CDC study: Half of people hospitalized for COVID were obese
Obesity is a key factor in the severity of a COVID-19 diagnosis, according to a new study published Monday by the Centers for Disease Control and Prevention.
CDC found that of the 148,494 adults across 238 hospitals who were diagnosed with COVID-19, nearly 51 percent were obese, and nearly 28 percent were overweight.
Overweight is defined as having a body mass index of 25 or more, while obesity is defined as having a BMI of 30 or more.
Just over 42 percent of the U.S. population was considered obese in 2018, according to the CDC’s most recent data.
Being overweight and/or obese were risk factors for invasive mechanical ventilation, and obesity was a risk factor for hospitalization and death, particularly among adults under the age of 65, the CDC said.

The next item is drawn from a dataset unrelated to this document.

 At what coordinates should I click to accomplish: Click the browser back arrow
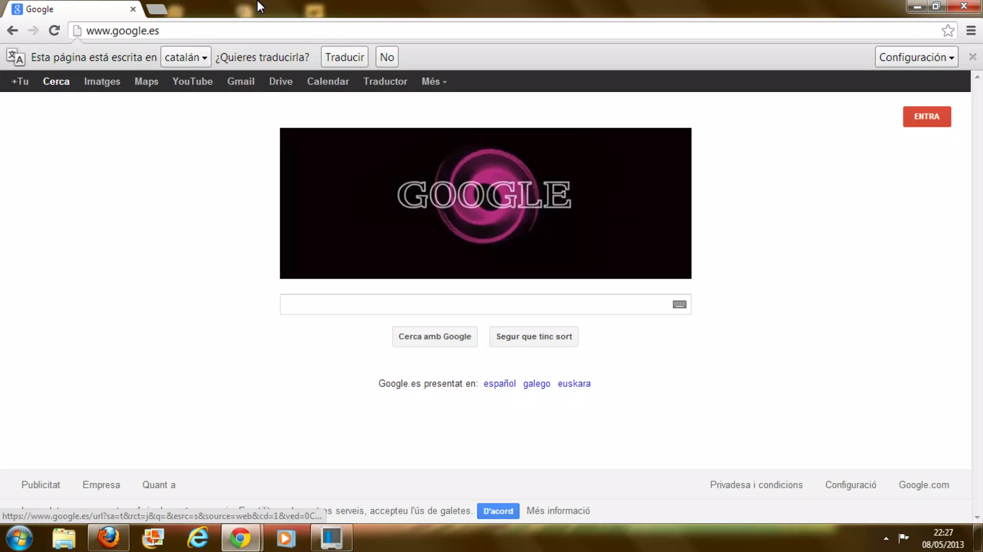click(12, 31)
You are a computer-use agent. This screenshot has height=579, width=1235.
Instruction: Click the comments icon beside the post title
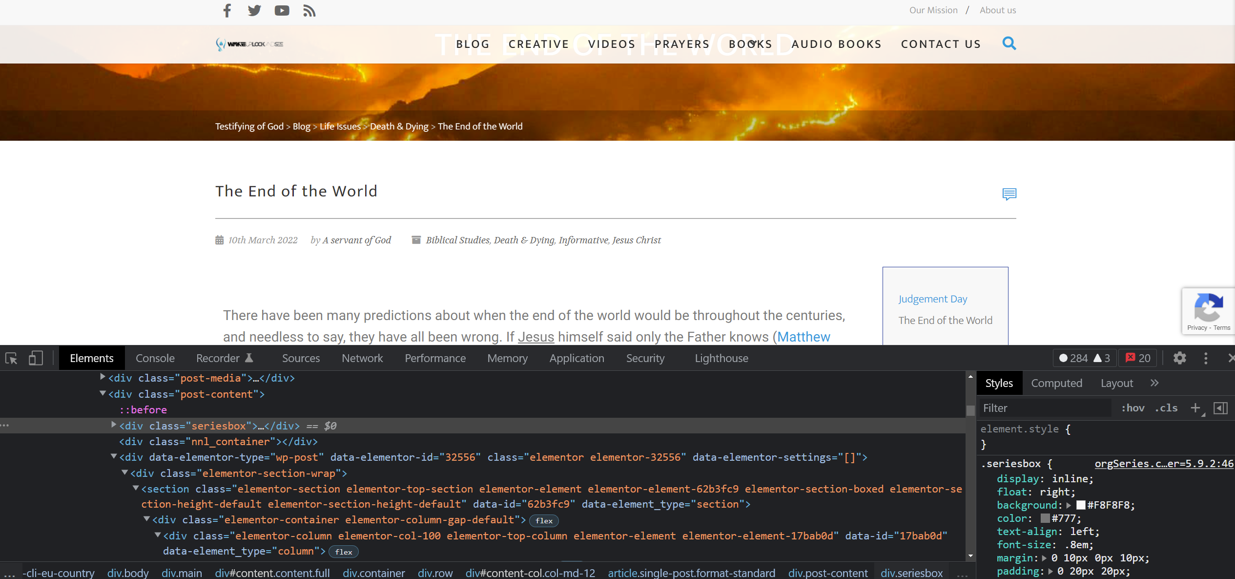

The CDC study found the risk for hospitalizations, ICU admissions and deaths were lowest among individuals with a BMI under 25. As BMIs increased, the risk of severe illness “sharply increased,” particularly among people 65 and older, the agency said.
The CDC recommended that as clinicians develop care plans for COVID-19 patients, they should consider the risk for severe outcomes in patients with higher BMIs, especially for those with severe obesity
The agency said the findings highlight the “clinical and public health implications” of higher BMIs, including the promotion of COVID-19 prevention strategies like continued vaccine prioritization and masking, “and policies to ensure community access to nutrition and physical activities that promote and support a healthy BMI.”
CDC said promoting a healthy BMI might be especially important for populations disproportionately affected by obesity, particularly Hispanic or Latino and non-Hispanic Black adults, as well as people in low-income households, which are also more likely to have worse outcomes from COVID-19 compared with other populations.